WHAT YOU NEED TO DO =
**1)** Return a verbatim section of the passage on podcast apps removed in China, beginning at the words "Pocket Casts confirmed" and stopping after "to Digital Trends.".
**2)** Carry on the article about Apple pulling podcast apps from its Chinese App Store, picking up after its final sentence.

SUPPLIED PASSAGE =
At the time of writing, Apple hadn’t released a public statement or responded to a request for comment sent by Digital Trends.
Shortly after Pocket Casts was pulled from the App Store, another podcast app, Castro Podcasts was taken down in China as well. The team behind Castro Podcasts said it wasn’t offered any specifics by Apple and suspects it was likely because of its “support of the protests in the Discover tab.” In a tweet, Castro Podcasts claimed the Chinese market represented 10% of its total base but a “much smaller percent” of its paid subscriber base.
Pocket Casts confirmed that it’s in touch with Castro but at this stage, they aren’t “working together beyond that.”
“No specifics were requested, we were just linked to cac.gov.cn, which has no apparent version written in English and told we had illegal content up in China,” said general manager Jesse Herlitz, in a statement emailed to Digital Trends.
On several occasions in the past, Apple has stepped over the lines of freedom of speech and conformed to China’s censorship requests. In October 2019, the company took down the news app Quartz as it was actively covering the Hong Kong protests. Both the Quartz app and website to date are still not available in China.

SUPPLIED INFORMATION =
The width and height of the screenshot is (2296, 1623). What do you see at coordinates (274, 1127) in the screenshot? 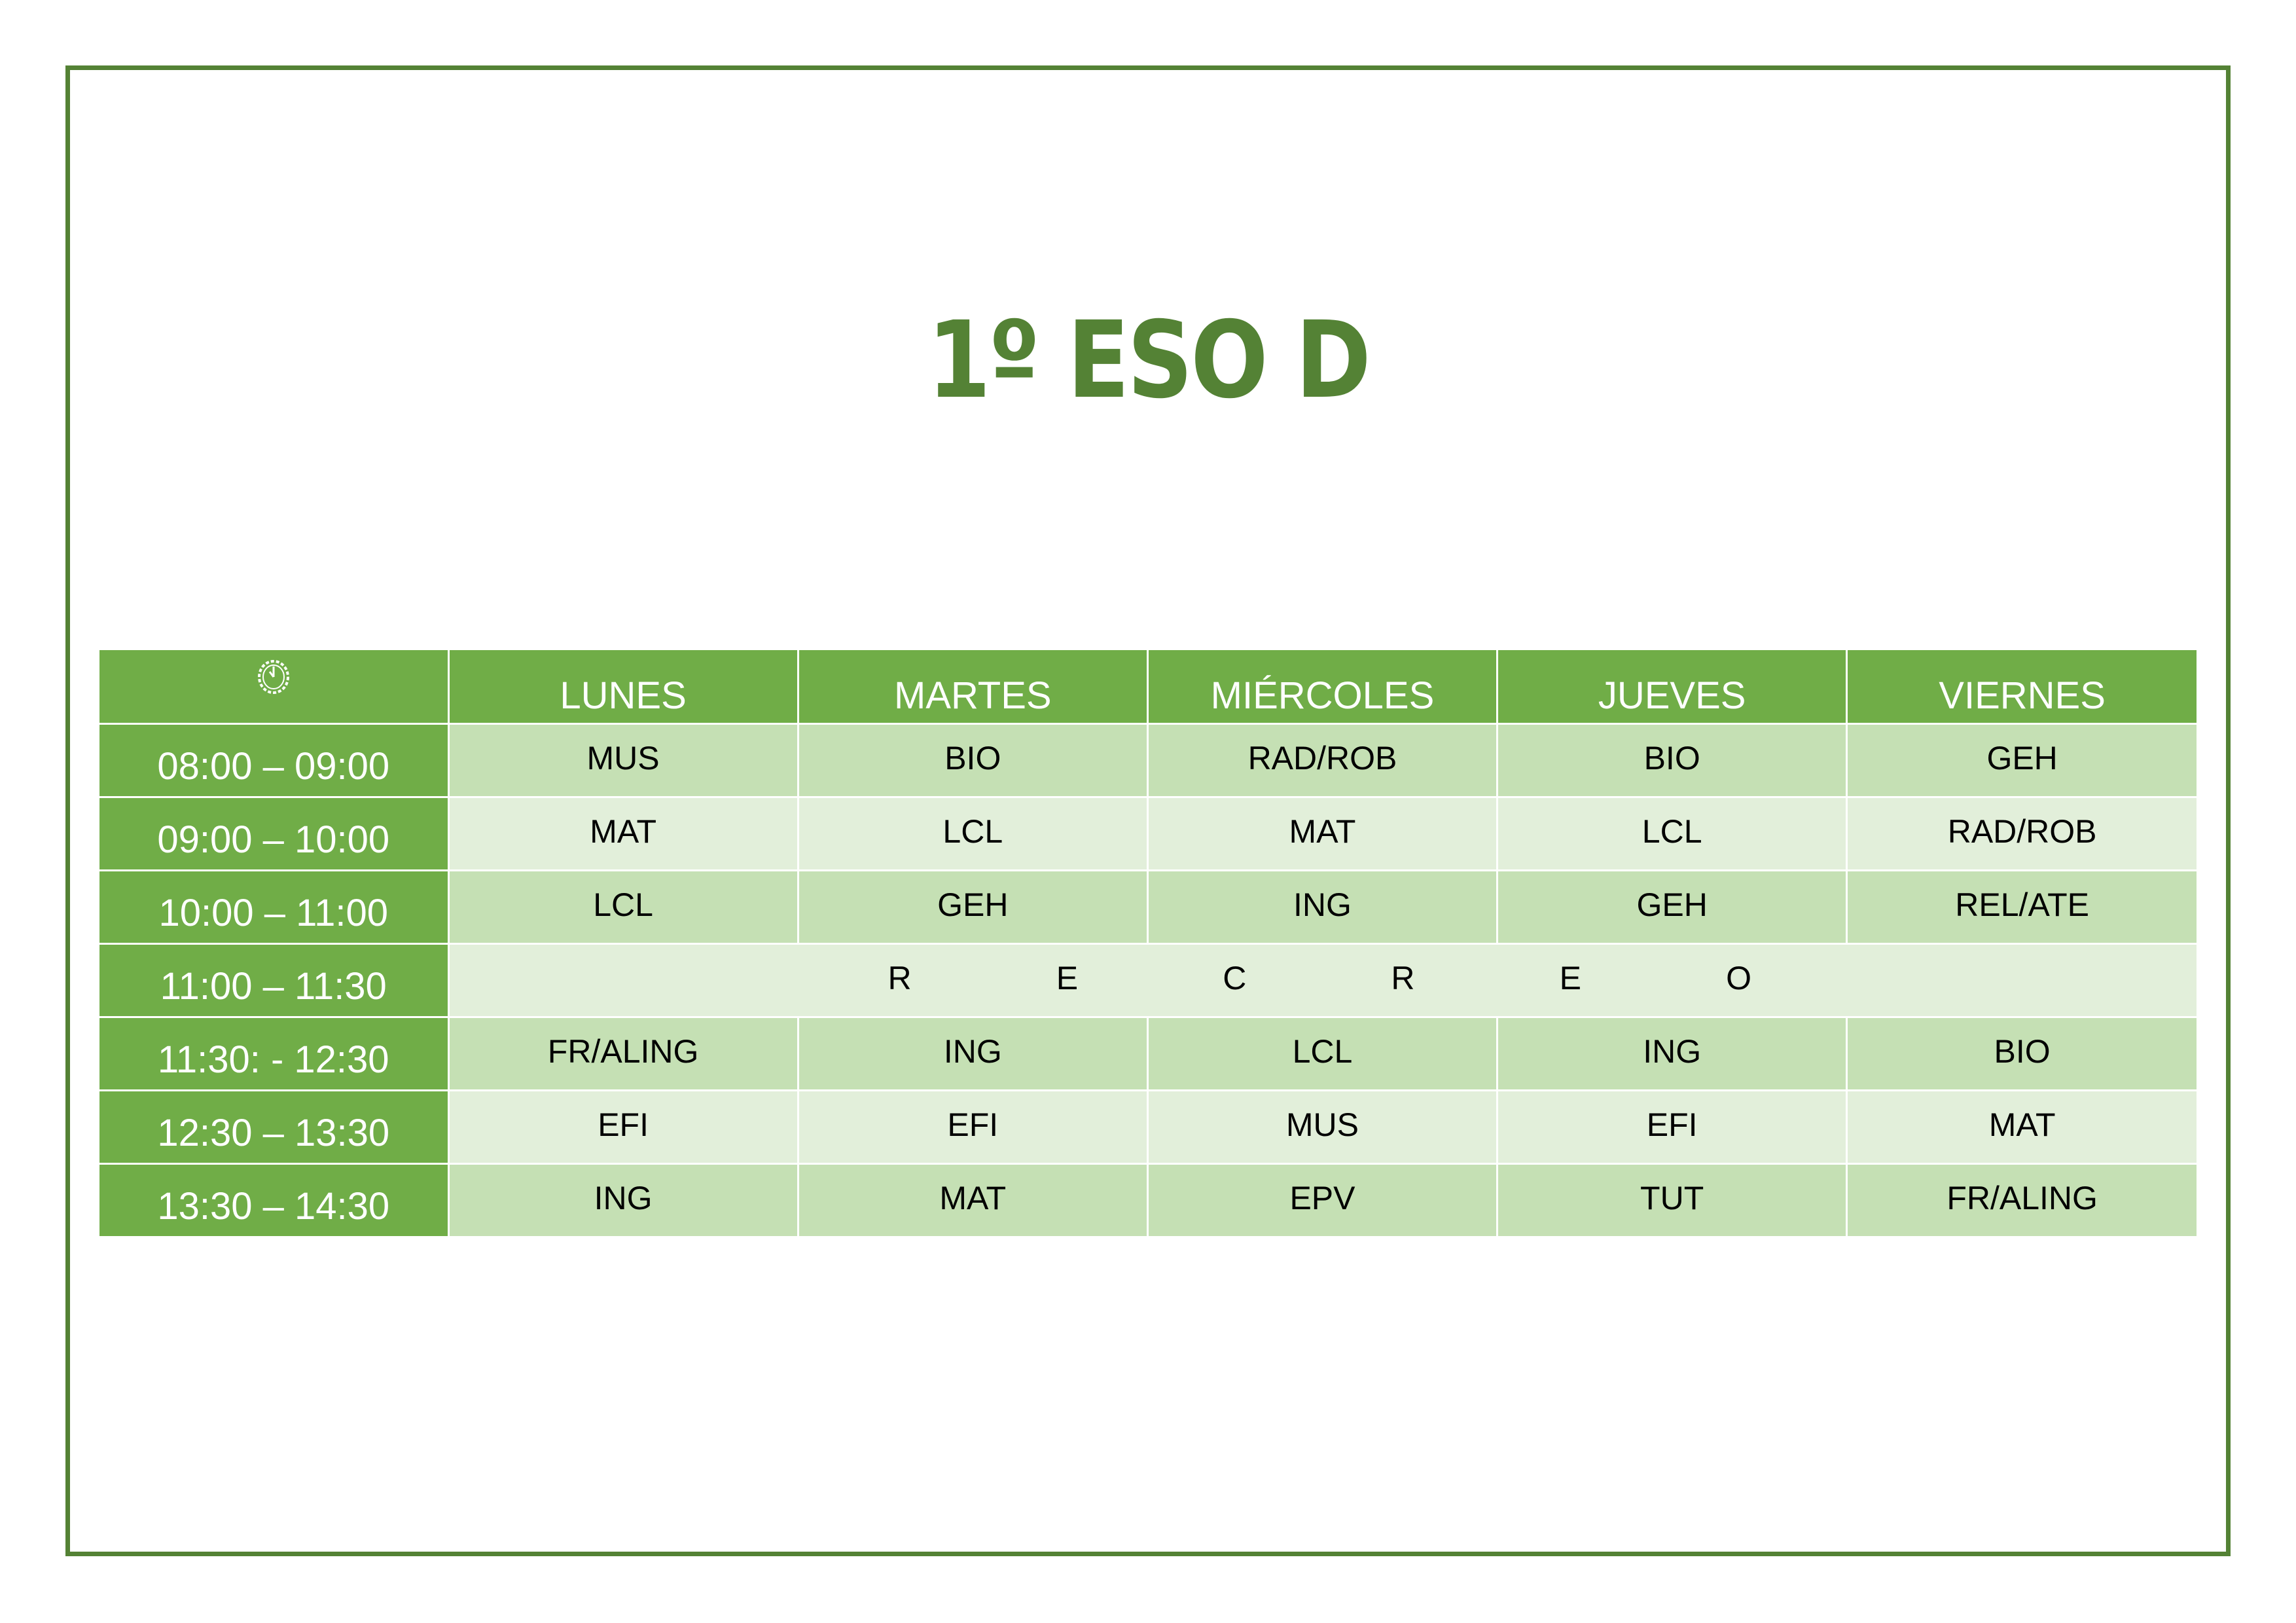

RESPONSES PER TASK =
**1)**
Pocket Casts confirmed that it’s in touch with Castro but at this stage, they aren’t “working together beyond that.”
“No specifics were requested, we were just linked to cac.gov.cn, which has no apparent version written in English and told we had illegal content up in China,” said general manager Jesse Herlitz, in a statement emailed to Digital Trends.

**2)**
A month later, Apple also removed HKmap.live, a crowdsourced mapping app that was being employed by Hong Kong protesters to flag the live locations of police and street closures. In a statement, Apple CEO, Tim Cook defended the takedown by arguing the app was being “used in ways that endanger law enforcement and residents in Hong Kong.” “The app displays police locations and we have verified with the Hong Kong Cybersecurity and Technology Crime Bureau that the app has been used to target and ambush police, threaten public safety, and criminals have used it to victimize residents in areas where they know there is no law enforcement,” he added.